What matters isn’t so much that the characters are individualized (with psychological depth, strong personal motivations and so on) but that they are distinguishable. Some might view cliche and caricature but a good structural analysis would be more interested in noticing that what matters is that the characters are quite distinct from each other. The important thing is oppositions. The doctor is antithetical to the banker; the cowboy fundamentally different from the cowardly whisky salesman, the virtuous woman from the fallen one, the marshal from the gambling gunman. A structural approach isn’t interested in nuance of character but how each functions in contrast to other characters. As Peter Wollen says, discussing John Ford’s films: “The protagonists of fairy tales or myths, as Levi-Strauss has pointed out, can be dissolved into bundles of differential elements, pairs of opposites.” (Signs and Meanings in Cinema) Discussing Levi-Strauss and his interest in myth, Terry Eagleton notes “…mental operations, such as the making of binary oppositions, are in a way what myths are about: they are devices to think with, ways of classifying and organizing reality.” (Literary Theory) Eagleton adds, “the mind which does all the thinking is not that of the individual subjects: myths think themselves through people rather than vice versa.” Thus we shouldn’t think in Stagecoach of what the characters are seeking, firstly, but how the structures make them desire certain things. Rather than paying special attention, for example to Ringo’s wish to avenge his brother and father, we could attend to the oppositional focus of hero and villain, of a willingness to die for a higher goal versus fighting only to protect one’s skin. Ringo goes to the town to make amends for his brother and father’s death; the man who killed them, along with his cohorts, wants no more than to kill Ringo to get him off their backs.  

But this oppositional aspect can also work through expectations dashed or altered. Think late in the film when the villains are waiting in the bar and where they expect Ringo to come through the door. First, the drunk doctor comes in as the gang members go for their guns, and the film plays a small trick on the audience as we might assume that Ringo is likely to be entering. The expectation is Ringo but the doctor arrives instead. This expectation is raised further a few moments later when the film cuts from Ringo saying to Dallas to “wait here” as he goes off to the bar, and the film cuts again to someone entering another door to the saloon. We expect Ringo even more this time than the last, but instead it happens to be the bumbling coach driver explaining Ringo will be along in six or seven minutes. The film plays a further trick on binary expectation when after the fight that we have cut away from, to focus on Dallas hearing the shooting, it cuts back to the bar and the villain entering through the main door. It looks like he has won the fight but, after a couple of seconds, he falls to the ground dead. In each instance the suspense the film works and the curiosity it generates is based on anticipating one thing and getting another: in each of the three instances, the film wants us to believe that it will be Ringo who enters the bar but he never does, even if he will end up victorious. 

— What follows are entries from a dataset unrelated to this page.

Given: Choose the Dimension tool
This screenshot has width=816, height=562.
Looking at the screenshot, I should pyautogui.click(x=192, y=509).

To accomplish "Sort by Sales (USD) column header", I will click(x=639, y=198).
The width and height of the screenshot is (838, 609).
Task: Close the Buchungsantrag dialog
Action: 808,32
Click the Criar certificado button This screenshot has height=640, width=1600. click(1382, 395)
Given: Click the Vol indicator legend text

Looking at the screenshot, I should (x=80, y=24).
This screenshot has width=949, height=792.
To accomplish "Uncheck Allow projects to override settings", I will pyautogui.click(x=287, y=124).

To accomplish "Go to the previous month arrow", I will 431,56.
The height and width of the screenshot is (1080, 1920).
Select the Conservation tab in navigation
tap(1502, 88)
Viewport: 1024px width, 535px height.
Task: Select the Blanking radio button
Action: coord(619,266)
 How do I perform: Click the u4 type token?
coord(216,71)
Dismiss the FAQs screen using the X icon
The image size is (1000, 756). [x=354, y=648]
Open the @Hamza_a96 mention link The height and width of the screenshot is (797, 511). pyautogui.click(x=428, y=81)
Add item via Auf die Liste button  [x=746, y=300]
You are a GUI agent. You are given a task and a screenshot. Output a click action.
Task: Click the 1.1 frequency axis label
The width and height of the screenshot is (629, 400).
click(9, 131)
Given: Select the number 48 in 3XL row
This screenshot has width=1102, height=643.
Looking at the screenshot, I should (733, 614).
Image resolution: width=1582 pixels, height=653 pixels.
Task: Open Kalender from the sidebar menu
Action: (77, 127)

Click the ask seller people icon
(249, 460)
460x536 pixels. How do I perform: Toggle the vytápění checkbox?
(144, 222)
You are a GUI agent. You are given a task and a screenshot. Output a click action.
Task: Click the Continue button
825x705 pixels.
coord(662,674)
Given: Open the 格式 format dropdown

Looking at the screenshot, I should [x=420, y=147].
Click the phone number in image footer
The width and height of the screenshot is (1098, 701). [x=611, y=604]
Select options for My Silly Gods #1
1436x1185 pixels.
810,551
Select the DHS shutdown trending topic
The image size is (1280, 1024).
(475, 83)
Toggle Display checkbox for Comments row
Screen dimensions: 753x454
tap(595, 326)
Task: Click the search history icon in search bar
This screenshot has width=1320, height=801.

Interestingly the film does not concern itself here chiefly with either Ringo’s motives or even his gunfighting prowess. It instead insists on playing up the binaries that we have seen earlier offered in characterisational terms but offered now in suspense terms. If Ringo had walked through the door we wouldn’t have been surprised, but by countering our assumptions the film reveals its structural nature. Is it Ringo? No, it is not Ringo The film would have been far less suspenseful had it focused throughout on the Kid but instead by attending briefly to the men waiting for him in the bar it allows for that binary possibility that it will or will not be Ringo coming through the door on each occasion.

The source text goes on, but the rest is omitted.